Bay of Plenty locals were also feeling the heat, with some looking forward to the break the cooler temperatures and rain would bring.
Maria Franklin, of Mount Maunganui, said she had been enjoying the recent rain after the hot, dry spell, and had found a different way to cool down.
"It was really hot here and very muggy, it started to rain and got very heavy that the gutter on the roof couldn't handle the rain and overflowed.
"So I put my bikini on and had a rain bath," Ms Franklin said.
Papamoa resident Clementine Cuppen said she was looking forward to February ending and taking its high temperatures with it.
"Relief is on the way," Ms Cuppen said.
Ms Cuppen, originally from the Netherlands, said she was "not great at dealing with the weather".
"I dread this time of year. People can't function unless you're in air con."
Metservice meteorologist Chelsea Glue said although the recent weather would see residents "feeling a bit cooler", the temperatures would still be sitting around 22 degrees.
"It'll be a different kind of heat.
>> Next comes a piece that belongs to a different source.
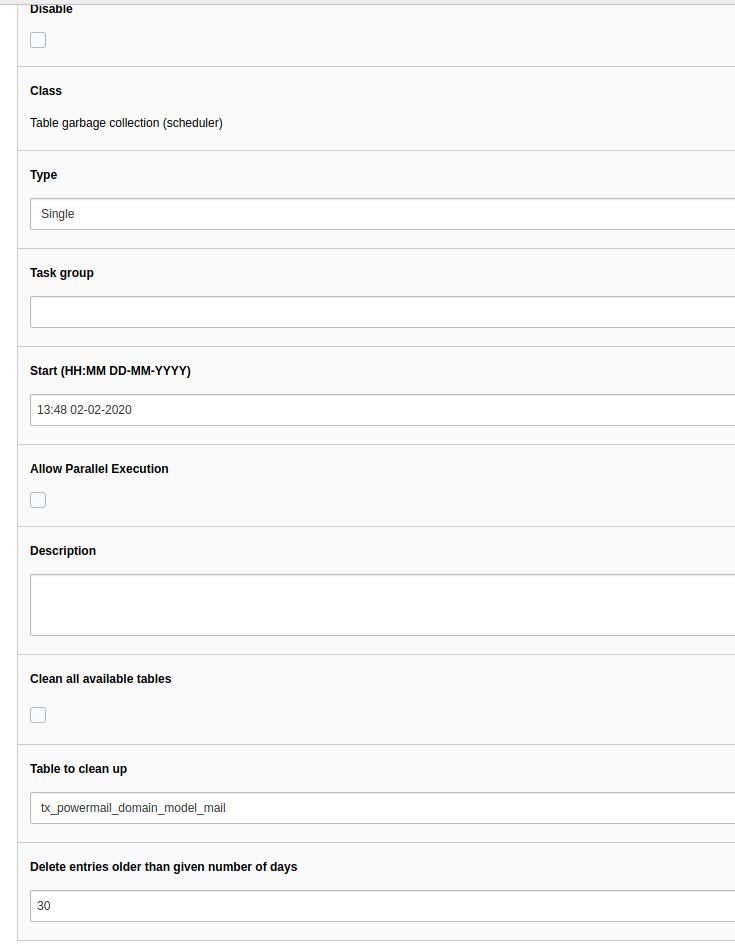The width and height of the screenshot is (735, 950).
Task: Toggle Allow Parallel Execution off
Action: point(37,499)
Dry kind of heat, not muggy and oppressive," she said.
In terms of heat-related injuries or illnesses over the summer months, it seems Tauranga residents have been continuing to be safe in the sun.
Communications adviser for the Bay of Plenty District Health Board, James Fuller, said there had been "no real change from previous years" of patients with severe sunburn or heat stroke.